WORK TO BE COMPLETED:
Pull every line containing "photo" from the listing.

*** INFORMATION GIVEN

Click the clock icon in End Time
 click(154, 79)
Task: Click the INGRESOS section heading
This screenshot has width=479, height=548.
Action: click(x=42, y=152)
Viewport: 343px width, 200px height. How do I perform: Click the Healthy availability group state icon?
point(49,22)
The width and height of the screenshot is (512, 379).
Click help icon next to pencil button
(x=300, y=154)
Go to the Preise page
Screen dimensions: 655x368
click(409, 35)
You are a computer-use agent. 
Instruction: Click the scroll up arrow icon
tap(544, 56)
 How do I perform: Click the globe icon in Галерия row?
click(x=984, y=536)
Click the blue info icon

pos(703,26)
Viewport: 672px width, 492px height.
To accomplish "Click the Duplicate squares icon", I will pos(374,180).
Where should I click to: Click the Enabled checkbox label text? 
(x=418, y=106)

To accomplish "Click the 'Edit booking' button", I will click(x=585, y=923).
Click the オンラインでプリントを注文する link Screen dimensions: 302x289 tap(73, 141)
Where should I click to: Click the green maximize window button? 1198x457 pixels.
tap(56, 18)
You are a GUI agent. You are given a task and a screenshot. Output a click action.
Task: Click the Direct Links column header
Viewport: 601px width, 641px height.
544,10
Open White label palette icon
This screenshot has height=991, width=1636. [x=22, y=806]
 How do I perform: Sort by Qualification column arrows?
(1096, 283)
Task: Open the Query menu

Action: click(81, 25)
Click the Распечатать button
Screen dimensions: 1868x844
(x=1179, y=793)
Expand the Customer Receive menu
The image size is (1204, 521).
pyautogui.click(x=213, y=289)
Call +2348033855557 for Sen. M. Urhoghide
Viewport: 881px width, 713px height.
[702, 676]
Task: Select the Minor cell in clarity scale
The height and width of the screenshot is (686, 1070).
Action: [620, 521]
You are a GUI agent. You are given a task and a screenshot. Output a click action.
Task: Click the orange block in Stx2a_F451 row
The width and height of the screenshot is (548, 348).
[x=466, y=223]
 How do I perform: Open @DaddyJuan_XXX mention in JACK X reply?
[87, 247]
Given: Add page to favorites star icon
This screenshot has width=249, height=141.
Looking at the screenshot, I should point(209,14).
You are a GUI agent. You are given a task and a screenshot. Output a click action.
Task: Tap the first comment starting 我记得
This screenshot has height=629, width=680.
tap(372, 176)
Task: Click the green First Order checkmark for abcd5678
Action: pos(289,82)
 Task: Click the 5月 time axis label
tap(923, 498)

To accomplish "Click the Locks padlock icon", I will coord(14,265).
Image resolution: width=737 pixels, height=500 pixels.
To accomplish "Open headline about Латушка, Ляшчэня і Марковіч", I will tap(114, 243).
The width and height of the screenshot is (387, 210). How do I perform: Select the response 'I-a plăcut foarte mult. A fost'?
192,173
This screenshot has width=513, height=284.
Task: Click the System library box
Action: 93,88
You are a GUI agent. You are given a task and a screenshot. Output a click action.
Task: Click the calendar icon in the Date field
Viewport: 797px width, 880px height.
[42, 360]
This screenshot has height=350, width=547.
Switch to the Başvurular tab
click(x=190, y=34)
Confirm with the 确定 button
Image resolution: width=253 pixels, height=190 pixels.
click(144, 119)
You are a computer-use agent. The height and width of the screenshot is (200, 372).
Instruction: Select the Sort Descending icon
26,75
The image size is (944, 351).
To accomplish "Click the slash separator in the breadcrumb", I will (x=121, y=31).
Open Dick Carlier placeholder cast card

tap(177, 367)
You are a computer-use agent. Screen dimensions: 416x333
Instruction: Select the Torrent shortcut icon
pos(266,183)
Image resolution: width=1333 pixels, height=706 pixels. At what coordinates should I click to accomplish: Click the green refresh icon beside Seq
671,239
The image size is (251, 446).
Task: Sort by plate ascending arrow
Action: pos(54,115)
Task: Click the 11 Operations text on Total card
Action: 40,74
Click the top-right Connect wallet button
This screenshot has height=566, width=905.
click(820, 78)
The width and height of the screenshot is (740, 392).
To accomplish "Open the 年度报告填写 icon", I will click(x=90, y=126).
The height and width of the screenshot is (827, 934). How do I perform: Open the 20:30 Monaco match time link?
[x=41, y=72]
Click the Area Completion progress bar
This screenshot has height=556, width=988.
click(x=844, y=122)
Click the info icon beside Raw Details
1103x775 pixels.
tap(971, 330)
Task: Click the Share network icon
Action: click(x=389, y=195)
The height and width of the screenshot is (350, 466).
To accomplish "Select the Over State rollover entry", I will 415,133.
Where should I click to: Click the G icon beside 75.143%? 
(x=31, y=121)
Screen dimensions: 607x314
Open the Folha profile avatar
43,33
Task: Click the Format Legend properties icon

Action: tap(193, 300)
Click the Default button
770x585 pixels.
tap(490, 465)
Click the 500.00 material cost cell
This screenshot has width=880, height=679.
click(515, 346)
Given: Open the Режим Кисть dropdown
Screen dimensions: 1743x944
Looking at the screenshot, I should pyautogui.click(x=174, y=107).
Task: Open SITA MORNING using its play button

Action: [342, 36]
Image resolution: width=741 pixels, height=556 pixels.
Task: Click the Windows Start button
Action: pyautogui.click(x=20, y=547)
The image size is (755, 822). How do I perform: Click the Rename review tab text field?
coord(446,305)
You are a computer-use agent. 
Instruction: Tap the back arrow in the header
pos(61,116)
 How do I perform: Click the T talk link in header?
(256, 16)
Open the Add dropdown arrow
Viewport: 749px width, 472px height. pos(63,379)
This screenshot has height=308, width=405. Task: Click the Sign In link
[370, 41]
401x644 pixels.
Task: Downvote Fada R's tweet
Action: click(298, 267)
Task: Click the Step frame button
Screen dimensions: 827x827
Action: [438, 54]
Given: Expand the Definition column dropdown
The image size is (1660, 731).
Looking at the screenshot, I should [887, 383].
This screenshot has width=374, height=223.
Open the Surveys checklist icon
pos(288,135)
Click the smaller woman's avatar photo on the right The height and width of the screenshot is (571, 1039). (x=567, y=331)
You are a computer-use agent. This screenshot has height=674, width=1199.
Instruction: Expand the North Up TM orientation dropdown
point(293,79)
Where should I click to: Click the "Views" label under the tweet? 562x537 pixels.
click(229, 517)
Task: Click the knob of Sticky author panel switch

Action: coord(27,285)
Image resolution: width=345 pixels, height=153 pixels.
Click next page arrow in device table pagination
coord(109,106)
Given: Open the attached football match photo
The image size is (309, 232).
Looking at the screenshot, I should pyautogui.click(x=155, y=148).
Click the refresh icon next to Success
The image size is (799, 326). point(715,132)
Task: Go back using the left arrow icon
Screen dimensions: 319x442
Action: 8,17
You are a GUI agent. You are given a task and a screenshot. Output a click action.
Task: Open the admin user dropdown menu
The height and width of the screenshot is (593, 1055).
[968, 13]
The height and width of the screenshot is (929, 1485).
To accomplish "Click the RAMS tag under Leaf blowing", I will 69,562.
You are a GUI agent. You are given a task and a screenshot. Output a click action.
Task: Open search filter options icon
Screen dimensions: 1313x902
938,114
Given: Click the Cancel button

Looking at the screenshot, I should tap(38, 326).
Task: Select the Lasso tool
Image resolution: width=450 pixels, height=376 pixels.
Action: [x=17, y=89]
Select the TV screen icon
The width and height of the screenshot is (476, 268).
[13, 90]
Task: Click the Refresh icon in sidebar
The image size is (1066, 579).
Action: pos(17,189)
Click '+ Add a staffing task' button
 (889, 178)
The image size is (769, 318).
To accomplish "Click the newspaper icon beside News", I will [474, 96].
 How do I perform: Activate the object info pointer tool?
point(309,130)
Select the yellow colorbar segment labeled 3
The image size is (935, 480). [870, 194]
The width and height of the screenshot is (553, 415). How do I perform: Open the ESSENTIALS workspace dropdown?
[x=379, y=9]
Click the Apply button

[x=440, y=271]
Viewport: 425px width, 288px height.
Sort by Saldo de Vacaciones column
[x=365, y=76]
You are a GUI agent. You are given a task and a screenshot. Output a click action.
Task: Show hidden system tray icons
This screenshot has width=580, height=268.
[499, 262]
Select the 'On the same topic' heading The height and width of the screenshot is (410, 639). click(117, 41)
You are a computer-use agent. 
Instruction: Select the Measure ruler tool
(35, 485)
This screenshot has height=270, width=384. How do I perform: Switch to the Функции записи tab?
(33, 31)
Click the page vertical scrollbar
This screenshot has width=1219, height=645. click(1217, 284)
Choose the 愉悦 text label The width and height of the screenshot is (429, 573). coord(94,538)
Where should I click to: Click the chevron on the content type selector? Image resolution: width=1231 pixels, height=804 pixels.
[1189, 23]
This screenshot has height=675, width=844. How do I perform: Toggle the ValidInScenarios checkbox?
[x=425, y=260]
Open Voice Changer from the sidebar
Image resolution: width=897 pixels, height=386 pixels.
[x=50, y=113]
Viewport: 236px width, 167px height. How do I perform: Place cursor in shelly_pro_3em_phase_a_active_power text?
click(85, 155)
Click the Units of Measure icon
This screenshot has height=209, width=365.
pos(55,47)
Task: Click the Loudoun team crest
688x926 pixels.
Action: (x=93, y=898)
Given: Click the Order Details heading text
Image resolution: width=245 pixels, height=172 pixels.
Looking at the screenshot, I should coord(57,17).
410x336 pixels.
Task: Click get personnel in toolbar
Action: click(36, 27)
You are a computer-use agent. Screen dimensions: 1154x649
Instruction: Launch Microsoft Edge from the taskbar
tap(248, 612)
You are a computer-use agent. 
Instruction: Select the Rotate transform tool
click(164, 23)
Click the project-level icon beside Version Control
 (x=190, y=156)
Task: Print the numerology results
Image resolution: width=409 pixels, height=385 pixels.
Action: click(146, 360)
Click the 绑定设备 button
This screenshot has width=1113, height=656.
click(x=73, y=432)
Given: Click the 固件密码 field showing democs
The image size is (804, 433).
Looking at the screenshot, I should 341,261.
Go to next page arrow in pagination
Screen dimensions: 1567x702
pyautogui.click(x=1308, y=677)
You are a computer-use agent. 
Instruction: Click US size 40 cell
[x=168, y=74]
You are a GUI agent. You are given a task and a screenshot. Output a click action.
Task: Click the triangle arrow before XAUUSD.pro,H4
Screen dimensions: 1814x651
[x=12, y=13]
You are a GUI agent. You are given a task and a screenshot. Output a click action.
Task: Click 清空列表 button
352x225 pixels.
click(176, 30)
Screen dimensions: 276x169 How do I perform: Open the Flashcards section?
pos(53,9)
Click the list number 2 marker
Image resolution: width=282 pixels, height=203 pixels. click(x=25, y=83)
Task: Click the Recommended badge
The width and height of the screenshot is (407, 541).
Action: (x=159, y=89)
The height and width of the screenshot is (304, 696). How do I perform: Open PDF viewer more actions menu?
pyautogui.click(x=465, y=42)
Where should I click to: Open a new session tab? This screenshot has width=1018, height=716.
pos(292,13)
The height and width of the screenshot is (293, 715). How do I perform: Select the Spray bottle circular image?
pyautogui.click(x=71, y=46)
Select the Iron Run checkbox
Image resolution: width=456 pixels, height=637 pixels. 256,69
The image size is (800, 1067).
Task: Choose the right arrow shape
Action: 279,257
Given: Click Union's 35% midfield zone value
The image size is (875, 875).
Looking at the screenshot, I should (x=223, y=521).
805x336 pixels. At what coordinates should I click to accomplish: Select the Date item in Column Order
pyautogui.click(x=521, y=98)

******

YOUR SOLUTION:
Click the smaller woman's avatar photo on the right The height and width of the screenshot is (571, 1039). (x=567, y=331)
Given: Open the attached football match photo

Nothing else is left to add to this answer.